======== PASSAGE TO READ
The designation of a derivative financial instrument as hedging instrument is discontinued in the following cases: the hedged item is sold or matures, the derivative financial instrument is repurchased or matures, the hedge is no longer effective, or CCD terminates the designation of the hedge or no longer expects that the forecasted transaction will occur.

 

Hedging instruments that meet the strict hedge accounting conditions are recognized as follows:

 

Fair value hedges

 

Fair value hedge transactions involve mostly the use of interest rate swaps to hedge the changes in fair value of a fixed-rate financial instrument caused by a change in interest rates on the market. The change in fair value of hedging derivative financial instruments offsets the change in fair value of hedged items. CCD uses fair value hedge strategies for its securities, loan and deposit portfolios.

 

In a fair value hedge transaction, changes in the fair value of the hedging derivative financial instrument are recognized under "Trading activities" in the Consolidated Statements of Income, as are changes in fair value of the hedged asset or liability attributable to the hedged risk. The gain or loss attributable to the hedged risk is applied to the carrying amount of the hedged item. When the changes in the fair value of the hedging derivative financial instrument and the hedged item do not entirely offset each other, the resulting amount, which represents the ineffective portion of the relationship, is recognized under "Trading activities" in the Consolidated Statements of Income.

 

 

 

 

When a fair value hedging relationship is discontinued, hedge accounting is discontinued prospectively. The hedged item is no longer adjusted to reflect the fair value impact of the designated risk. Adjustments previously recorded in the hedged item are amortized using the effective interest method and are recognized in net interest income, in the Consolidated Statements of Income, following the underlying instrument, over the remaining life of the hedged item, unless the hedged item ceased to exist, in which case the adjustments for the impact of the designated risk are immediately recognized under "Trading activities" in the Consolidated Statements of Income.
================
» **PROBLEM SET**
a) Print the stretch of the hedge accounting passage from "Fair value hedge transactions" through "and deposit portfolios.".
b) For which portfolios does CCD use fair value hedge strategies, according to the hedge accounting passage?
The entries that come next have no connection to the hedge accounting passage.
======== DATA EXCERPTS
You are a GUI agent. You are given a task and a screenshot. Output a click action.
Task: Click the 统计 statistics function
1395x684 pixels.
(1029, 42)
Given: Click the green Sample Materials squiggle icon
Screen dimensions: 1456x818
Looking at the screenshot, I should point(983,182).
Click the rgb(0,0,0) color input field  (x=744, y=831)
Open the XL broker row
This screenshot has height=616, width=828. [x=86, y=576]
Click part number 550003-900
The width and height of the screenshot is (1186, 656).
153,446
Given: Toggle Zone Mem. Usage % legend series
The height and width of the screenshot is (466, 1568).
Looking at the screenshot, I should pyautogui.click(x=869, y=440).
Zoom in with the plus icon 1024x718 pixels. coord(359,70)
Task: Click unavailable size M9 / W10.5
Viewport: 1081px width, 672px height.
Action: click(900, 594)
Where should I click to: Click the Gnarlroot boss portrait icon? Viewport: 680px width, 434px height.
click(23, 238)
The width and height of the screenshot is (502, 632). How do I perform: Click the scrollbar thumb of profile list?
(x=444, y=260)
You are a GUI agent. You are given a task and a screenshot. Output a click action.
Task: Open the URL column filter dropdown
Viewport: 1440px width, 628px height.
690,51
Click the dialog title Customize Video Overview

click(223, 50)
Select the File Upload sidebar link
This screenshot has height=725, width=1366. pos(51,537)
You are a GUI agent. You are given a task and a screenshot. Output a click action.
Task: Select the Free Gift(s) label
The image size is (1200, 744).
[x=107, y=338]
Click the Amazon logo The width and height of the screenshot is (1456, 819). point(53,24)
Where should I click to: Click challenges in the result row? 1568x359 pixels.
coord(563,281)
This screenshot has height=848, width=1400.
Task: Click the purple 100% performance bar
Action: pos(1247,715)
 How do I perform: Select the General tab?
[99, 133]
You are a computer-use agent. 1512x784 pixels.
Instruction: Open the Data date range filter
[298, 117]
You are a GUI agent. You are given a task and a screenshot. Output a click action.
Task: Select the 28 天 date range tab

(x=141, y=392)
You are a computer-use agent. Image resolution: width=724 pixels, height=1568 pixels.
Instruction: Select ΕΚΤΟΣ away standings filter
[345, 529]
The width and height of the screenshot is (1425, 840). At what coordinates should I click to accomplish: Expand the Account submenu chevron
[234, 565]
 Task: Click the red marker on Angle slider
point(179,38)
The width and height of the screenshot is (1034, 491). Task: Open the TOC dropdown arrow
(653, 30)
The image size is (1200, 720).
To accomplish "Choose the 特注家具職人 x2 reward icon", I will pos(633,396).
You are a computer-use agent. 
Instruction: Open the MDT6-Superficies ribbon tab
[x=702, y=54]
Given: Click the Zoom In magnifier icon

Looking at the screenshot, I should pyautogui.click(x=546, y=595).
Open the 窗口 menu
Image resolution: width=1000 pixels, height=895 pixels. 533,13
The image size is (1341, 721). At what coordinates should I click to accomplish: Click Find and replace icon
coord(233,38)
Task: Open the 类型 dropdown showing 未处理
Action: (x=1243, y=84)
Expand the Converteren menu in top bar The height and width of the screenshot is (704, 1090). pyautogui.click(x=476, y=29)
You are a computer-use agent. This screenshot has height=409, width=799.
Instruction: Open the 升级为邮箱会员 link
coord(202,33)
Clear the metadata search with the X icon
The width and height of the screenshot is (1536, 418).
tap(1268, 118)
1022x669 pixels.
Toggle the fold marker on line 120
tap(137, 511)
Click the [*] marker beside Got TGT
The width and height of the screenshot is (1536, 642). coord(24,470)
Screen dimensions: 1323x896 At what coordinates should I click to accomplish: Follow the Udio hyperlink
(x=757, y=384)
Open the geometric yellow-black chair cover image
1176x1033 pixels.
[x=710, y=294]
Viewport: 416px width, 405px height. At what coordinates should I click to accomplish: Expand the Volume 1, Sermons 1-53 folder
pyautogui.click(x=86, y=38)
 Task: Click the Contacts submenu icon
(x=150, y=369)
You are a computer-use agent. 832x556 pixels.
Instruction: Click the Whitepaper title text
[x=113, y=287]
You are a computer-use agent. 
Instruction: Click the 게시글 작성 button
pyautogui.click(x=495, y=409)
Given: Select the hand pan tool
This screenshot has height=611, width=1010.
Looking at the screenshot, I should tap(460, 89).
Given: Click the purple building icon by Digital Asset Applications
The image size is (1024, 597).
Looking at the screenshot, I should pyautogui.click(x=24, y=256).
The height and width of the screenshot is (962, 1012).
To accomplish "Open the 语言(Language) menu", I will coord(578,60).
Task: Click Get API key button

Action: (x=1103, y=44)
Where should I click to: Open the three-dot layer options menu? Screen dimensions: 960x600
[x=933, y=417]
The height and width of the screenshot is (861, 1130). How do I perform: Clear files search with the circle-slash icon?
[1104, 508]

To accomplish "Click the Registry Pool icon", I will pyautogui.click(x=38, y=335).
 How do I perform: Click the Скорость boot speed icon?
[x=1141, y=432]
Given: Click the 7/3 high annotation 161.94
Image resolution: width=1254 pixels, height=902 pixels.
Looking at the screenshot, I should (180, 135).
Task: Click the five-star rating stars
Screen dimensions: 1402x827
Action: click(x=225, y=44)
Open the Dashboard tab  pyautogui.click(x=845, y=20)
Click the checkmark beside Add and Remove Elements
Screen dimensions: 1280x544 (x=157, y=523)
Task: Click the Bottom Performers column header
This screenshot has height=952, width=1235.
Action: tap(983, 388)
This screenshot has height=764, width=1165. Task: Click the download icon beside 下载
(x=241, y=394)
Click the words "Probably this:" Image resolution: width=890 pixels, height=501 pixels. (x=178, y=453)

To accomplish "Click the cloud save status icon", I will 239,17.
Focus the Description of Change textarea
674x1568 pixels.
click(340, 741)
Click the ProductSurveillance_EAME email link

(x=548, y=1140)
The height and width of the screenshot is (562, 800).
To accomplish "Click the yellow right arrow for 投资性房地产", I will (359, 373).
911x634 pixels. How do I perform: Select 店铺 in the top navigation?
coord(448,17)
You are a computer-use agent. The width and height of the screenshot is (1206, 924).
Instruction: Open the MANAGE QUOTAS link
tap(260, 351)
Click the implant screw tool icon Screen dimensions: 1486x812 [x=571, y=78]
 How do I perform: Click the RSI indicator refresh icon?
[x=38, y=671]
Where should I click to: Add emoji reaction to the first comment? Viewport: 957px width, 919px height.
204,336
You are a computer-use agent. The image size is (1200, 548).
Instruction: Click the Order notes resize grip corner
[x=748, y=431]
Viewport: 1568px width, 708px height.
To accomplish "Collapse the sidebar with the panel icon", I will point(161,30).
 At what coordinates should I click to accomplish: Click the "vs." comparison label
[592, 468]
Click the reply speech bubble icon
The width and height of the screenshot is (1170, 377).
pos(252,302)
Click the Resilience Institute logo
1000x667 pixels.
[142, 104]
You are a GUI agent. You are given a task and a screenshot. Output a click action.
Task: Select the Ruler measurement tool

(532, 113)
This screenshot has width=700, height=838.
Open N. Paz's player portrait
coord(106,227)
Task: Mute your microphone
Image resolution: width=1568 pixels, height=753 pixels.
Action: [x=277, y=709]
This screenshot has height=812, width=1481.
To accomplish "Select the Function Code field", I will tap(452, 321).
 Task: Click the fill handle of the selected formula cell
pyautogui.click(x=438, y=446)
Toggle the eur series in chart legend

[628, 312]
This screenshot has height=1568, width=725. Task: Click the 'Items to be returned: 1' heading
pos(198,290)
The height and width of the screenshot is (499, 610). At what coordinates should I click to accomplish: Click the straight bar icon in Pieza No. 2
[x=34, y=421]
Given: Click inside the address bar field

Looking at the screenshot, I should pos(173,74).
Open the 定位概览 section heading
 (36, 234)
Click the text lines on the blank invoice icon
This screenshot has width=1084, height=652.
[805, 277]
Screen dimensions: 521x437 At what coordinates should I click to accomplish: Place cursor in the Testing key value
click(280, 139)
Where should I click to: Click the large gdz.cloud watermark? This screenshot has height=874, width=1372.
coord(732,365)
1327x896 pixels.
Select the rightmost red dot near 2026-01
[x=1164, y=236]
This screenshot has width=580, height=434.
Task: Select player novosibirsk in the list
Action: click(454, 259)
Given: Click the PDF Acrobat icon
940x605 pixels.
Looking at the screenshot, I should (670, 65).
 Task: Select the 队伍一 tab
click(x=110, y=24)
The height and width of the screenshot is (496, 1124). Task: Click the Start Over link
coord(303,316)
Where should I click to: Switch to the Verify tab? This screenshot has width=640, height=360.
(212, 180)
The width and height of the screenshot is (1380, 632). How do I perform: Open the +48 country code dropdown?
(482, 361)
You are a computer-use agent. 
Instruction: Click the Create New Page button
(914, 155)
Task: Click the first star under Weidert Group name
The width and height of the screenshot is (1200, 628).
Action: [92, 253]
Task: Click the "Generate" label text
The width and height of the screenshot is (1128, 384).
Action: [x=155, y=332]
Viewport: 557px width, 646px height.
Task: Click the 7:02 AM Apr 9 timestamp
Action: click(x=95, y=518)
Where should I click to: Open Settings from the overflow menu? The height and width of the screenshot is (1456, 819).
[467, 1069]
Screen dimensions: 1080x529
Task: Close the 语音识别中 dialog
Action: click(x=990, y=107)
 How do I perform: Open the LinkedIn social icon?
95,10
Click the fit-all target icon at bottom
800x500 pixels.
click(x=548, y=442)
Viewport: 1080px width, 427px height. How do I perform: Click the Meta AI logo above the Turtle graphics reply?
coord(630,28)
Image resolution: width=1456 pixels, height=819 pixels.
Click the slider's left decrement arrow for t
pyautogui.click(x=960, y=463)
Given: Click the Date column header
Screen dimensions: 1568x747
================
» **TASK SOLUTIONS**
a)
Fair value hedge transactions involve mostly the use of interest rate swaps to hedge the changes in fair value of a fixed-rate financial instrument caused by a change in interest rates on the market. The change in fair value of hedging derivative financial instruments offsets the change in fair value of hedged items. CCD uses fair value hedge strategies for its securities, loan and deposit portfolios.

b) Securities, loan, and deposit portfolios.